The Buchmann Galerie is pleased to announce the opening of the exhibition In Transit by Bettina Pousttchi.
Bettina Pousttchi’s multifaceted oeuvre, which includes sculpture, photography, installation and site-specific façade works, has been expanded in recent years by the series titled Vertical Highways. The artist developed these anthropomorphic- looking, dance-like sculptures formed from crash barriers as part of her exploration of physical objects that control, regulate and order public space.
The exhibition In Transit now open at the Buchmann Galerie presents new works that expand and complement the formal language of the Vertical Highways series. The Progressions series works sculpturally with the phenomenon of sequence and its direct associations with movement and time. The distorted crash barriers, arranged in ascending order, thereby set in motion a dialogue between the ascending elements and the rhythmic-serial character of the sequence. In the exploration of the sequential and ordering in sequence of the pictorial, reference can be made to moving images such as film and video and the beginnings of these media, for example, the chronophotography of Eadweard Muybridge. The association with these early photographs in series, the first to show people, horses and other living beings in various stages of motion, is central to the moment of movement and fluidity seen in the artist’s work.
Alongside Vertical Highways – Progression 01, an almost four-metre-wide, 230-centimetre-high sculpture, Bettina Pousttchi is also showing new works in the exhibition in which she experiments with both colours and formats. In contrast to the previous works in the Vertical Highways series, which were in traffic-light colours, the new works expand the colour palette with sandy earth tones. No longer life-size, the height of the works gives them a new gestalt with which the artist continues her investigation into the plastic qualities of the material and its relation to the human body.
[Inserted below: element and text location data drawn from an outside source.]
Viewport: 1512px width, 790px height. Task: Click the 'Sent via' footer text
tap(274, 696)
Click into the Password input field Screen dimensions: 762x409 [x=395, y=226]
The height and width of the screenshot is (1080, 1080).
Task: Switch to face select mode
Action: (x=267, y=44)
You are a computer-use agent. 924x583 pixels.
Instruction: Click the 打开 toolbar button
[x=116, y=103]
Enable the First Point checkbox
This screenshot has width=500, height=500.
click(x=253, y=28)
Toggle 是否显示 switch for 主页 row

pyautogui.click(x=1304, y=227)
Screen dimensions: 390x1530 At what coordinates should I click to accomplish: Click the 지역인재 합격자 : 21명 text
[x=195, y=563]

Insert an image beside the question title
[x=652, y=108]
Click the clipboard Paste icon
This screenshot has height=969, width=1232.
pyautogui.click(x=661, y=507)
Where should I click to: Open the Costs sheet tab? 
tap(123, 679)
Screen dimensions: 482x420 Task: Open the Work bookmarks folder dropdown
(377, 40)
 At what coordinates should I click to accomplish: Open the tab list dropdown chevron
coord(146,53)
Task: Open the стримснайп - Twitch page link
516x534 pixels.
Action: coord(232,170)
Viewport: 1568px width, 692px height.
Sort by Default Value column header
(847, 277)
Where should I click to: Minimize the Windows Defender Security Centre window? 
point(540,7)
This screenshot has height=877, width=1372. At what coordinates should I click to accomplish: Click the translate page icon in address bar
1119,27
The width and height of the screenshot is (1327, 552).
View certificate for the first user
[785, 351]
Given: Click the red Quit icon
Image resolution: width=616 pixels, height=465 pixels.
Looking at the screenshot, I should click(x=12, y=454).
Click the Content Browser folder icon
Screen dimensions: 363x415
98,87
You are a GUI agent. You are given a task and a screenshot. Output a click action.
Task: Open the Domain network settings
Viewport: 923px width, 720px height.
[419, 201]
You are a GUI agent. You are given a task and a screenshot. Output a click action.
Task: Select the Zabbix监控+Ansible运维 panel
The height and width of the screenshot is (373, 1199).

The artist creates the sculptures using an elaborate process in which she deforms the industrial prefabricated parts of the crash barriers being used under high pressure, erects them vertically, and then assembles them into new figurations before applying colour. The vertical orientation of the crash barriers, in subverting their normal horizontal use, breaks with their usual spatial arrangement and provides the sculptures with an architectural reference. The sequential use of the source material both ties in with the concepts of Minimal art and demonstrates their connection to Marcel Duchamp’s Readymades.
Bettina Pousttchi recently inaugurated the largest sculpture in the Vertical Highways series to date at Berlin Central Station. This sculpture, which was designed specifically for the location on Washingtonplatz and is six metres high, underlines Bettina Pousttchi’s interest in the complex notion of the public realm.
The street objects the artist employs in her sculptures, such as crowd barriers, bollards, bike racks and crash barriers, are typically used to structure public space and regulate the possibilities of movement in it. Yet, often going unnoticed, the artist brings these objects back into focus and perception through her sculptures, thereby raising the question of the societal interplay between control and freedom, so central to civil society.